Парадокс, но подорванное здоровье оказалось кстати: признанный врачами инвалидом, Лев избежал тяжкого каторжного труда и ходил в «придурках», то есть на легких работах — в бухгалтерии, библиотеке или просто просиживал в бараке. Время есть. Но запрещено писать. Тогда он пошел к оперу.
— Можно ли мне писать?
— Что значит писать?
— Переводить стихи, писать книгу о гуннах.
— А зачем тебе это?
— Чтобы не заниматься сплетнями и интригами и не доставлять хлопот ни вам, ни себе.
— Подумаю, — подозрительно молвило начальство.

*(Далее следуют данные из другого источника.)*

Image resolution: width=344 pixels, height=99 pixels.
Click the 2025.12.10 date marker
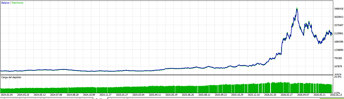click(254, 95)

И, подумав несколько дней, изрекло:
— Гуннов можно, стихи нельзя!
Вести из лагеря до Ахматовой доходили редко, переписка была ограничена и перлюстрировалась — правды не скажешь. Сын бодрился: писал, что здоров, работает, благодарил за посылку, просил книги. Между строк сквозила обида — все его забыли, никто не хлопочет… Несправедливо, уж она-то, мать, делала все, что могла. Никто на ее месте не смог бы больше. Через себя переступила! К кому только не обращалась: и к влиятельным писателям — Фадееву, Шолохову, Эренбургу, и к ученым авторитетам, даже к почетным большевикам — все напрасно. Есть человек, который может решить судьбу Левы одной фразой, одним движением руки или бровей. Но он молчит, не дает ответа. Да и страшно что-либо делать, при ее репутации, как бы не навредить, не сделать еще хуже. Ведь убойное постановление ЦК против нее никто не отменял. И она не раскаялась публично, не посыпала прилюдно голову пеплом.